Most of the French refugees who were later known as Cajuns have never been to France, and they lived a quite isolated life until the 20th century. Today they speak a French dialect called Cajun French, and the heart of Cajun country is Lafayette. Donald Link, prominent New Orleans chef and a native of Southwestern Louisiana, describes his Cajun roots this way: ”It is a land where any given gas station sells tasso, andouille, hogshead cheese and smoked pig stomach.”

Jambalaya with the holy trinity

Jambalaya with the holy trinity

Jambalaya – a common thread

The most characteristic dishes of Louisiana, gumbo and jambalaya, belong to both kitchens. Jambalaya resembles the Spanish paella and was originally a frugal Cajun dish made with what was at hand. Like paella jambalaya is food made in large skillets enough to feed a crowd, and served at festive occasions such as Mardi Gras. If it is brown, i.e. without tomatoes but with andouille, game or chicken, it is Cajun. If it is red, i.e. made with tomatoes, it is Creole.

What forms the basis of jambalaya and a whole range of dishes in the Creole and Cajun cuisine, is the holy trinity. Consisting of chopped onion, celery and bell pepper (paprika) this is the Louisiana counterpart to the French mirepoix, the Spanish sofrito and the Italian sofritto. The flavour is further enhanced with garlic (often called the Pope), thyme and bay leaves.

According to Tom Fitzmorris, New Orleans’ most renowned food critic, Creole is the oldest comprehensive regional cuisine in America, recognized as a thing apart in the late 1800s, when the earliest Creole cookbooks appeared. “It had a French face, a Spanish soul and African hands. Soon it would get an Italian heart and a Cajun smile.”
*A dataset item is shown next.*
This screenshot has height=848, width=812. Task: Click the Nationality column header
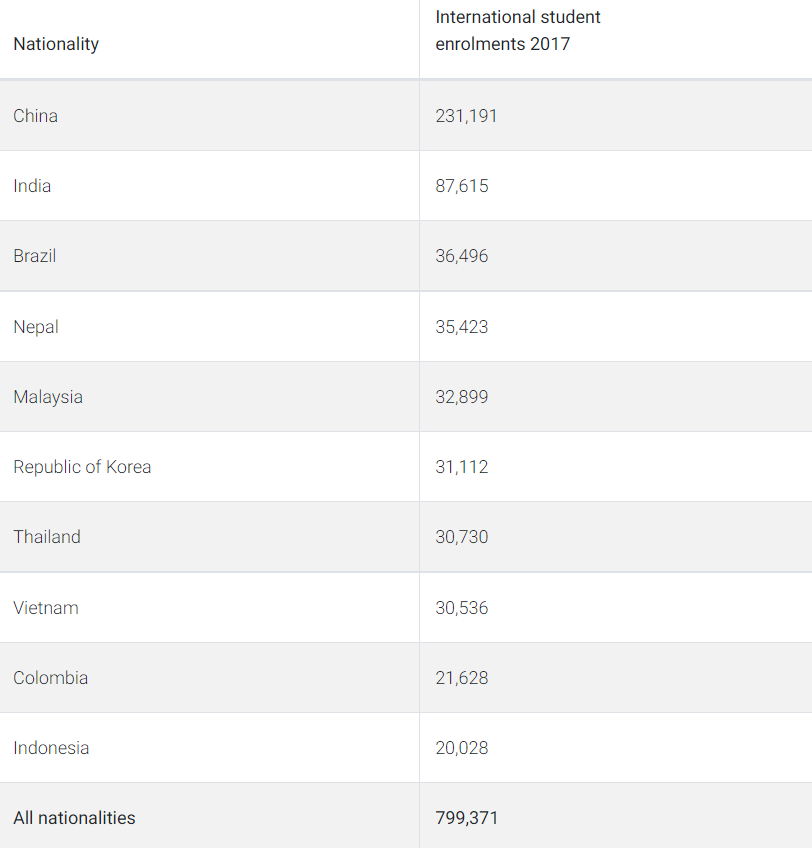[x=56, y=44]
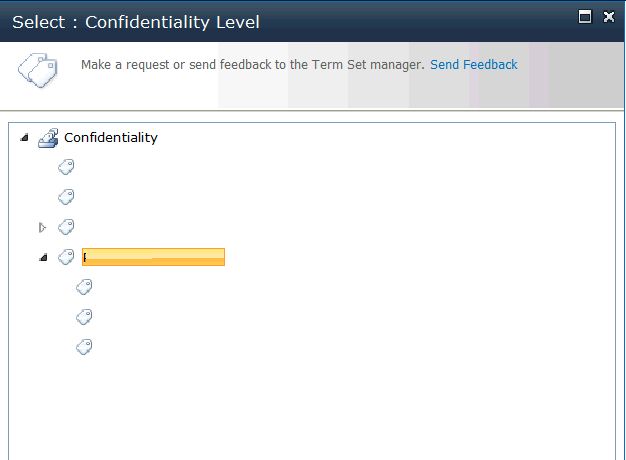
Task: Collapse the Confidentiality term set node
Action: click(24, 138)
I left New Orleans the same way as I came. Over Lake Pontchartrain. Eastbound. From the Interstate I get a glimpse of the empty shells in Lower Ninth Ward that were homes until Katrina. The beauty of New Orleans is sad and brutal at the same time. Still, I can’t wait to get back, and now I know how to pronounce the name. It ain’t Noo Or-LEENS, honey, it’s N’Awlins.

Note: I visited New Orleans in the autumn 2010.

Red Jambalaya served with crusty bread

Red Jambalaya served with crusty bread

Jambalaya (makes 3-4)

Cooking oil
2 onions, finely chopped
2 cloves garlic, minced
3 celery sticks, diced
1 big bell pepper, diced
3 big tomatoes, diced
1-2 sausages (preferably andouille, but chorizo will also do)
4-5 chicken thighs
200 g shrimps
600 ml water
250 g long-grain rice (but I have to admit I like to use short-grain risotto rice)
2 bay leaves
3 scallions/spring onions, sliced
leaf parsley
2 tbs cajun seasoning

1. Heat oil in a wide frying pan. Sauté the sausages and chicken until nicely coloured, about 5-10 minutes.
2. Now it is time for the holy trinity: Add the onion, garlic, celery, bell pepper and Cajun seasoning and fry for 10-15 minutes until the onion is softened.
3. Add the rice and fry for another i 1-2 minutes.
4. Add water, bay leaves and diced tomatoes. Cook until the rice is done.
5. Right before serving, add the shrimps and scallions. Adjust the seasoning with salt, pepper and lemon juice. Garnish with parsley.